Starting off on wrong foot produced culinary success

Ehda M. Dagooc - The Freeman

The Lita Urbina Story

CEBU, Philippines — "I started wrong," is the weapon that brought Julita ‘Lita’ P. Urbina to the summit of success, as the matriarch of Cebu's largest restaurant group--the Laguna Group of Companies.

Married at 18, Lita dropped her dream of becoming a journalist and settled to be a dotting young mother before she could even fully blossom into a woman.

Her tale is yet another testament that testifies the truth, that success does not only favors those who acquired one or more diplomas, but to everyone who has the right determination, passion, and endurance.

Started as a turo-turo carenderia in the residential neighborhood of Lahug in Cebu City, Lita’s home kitchen expanded into a multi-brand of restaurants, bannering the ‘Cafe Laguna’ as its flagship label.

The Group’s other restaurant brands are Lemon Grass, Parilya and Ullis.

The P300 she used as her seed capital 27 years ago, now becomes a growing and fruit bearing tree that continues to satisfy the palates of people across nationalities and social status.

Mother’s best

When her physician husband Ricardo Urbina got the assignment to serve as military Doctor in Cebu, Lita together with their small children tagged along and started a new life in the Bisaya-speaking City.

“I can’t stay at home without work,” although she is an undergraduate Lita managed to get office jobs even while in their hometown in Biñan, Laguna.

In Cebu, she was employed as one of the division heads of Montebello Villa Hotel for three years.
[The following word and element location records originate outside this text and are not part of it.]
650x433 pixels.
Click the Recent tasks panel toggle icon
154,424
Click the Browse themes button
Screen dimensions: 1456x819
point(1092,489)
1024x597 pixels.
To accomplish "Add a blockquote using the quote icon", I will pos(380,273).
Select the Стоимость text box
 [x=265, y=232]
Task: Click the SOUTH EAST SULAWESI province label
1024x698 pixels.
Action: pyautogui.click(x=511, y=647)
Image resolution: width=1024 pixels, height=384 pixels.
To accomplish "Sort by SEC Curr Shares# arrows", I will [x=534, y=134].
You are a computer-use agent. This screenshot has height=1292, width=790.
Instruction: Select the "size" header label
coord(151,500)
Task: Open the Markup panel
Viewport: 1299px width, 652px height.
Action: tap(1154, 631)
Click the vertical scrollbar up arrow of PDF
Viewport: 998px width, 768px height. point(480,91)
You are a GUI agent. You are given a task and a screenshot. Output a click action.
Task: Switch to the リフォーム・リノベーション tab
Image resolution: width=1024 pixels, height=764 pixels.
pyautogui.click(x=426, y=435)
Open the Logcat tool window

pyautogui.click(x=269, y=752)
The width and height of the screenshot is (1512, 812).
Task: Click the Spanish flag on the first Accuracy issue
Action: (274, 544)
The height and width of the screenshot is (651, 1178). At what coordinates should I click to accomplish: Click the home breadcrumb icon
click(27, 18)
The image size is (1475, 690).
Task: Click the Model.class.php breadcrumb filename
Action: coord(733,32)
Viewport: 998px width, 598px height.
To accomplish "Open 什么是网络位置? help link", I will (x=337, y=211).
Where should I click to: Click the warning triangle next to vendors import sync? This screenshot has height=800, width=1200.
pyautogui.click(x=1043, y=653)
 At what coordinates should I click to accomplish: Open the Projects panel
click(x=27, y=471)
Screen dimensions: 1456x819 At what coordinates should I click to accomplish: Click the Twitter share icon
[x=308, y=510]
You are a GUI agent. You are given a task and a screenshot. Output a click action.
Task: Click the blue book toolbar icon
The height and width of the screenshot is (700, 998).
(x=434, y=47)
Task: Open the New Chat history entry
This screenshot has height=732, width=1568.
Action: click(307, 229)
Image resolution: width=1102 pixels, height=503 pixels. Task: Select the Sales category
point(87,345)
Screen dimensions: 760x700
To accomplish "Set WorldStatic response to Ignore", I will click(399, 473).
The corporate job however, did no good to her first priority as a mother and wife. She quit being an office and career and decided to be a stay-at-home-mom.

Not used to not earning a centavo or more a day to help her husband feed the growing family, Lita started to sell part of her cooked viand for family, and displayed them outside of their two-storey apartment.

Before long, her Tagalog-inspired dishes caught the whim of Cebuano neighbors. This was the birth of ‘Mother’s Best’ carenderia in the late 1980s in an apartment located right in the corner of Wilson and Stephenson (now Torralba) streets in Camp Lapu-Lapu, Lahug.

Lita recalled, she was only doing what she taught she does best: Cooking.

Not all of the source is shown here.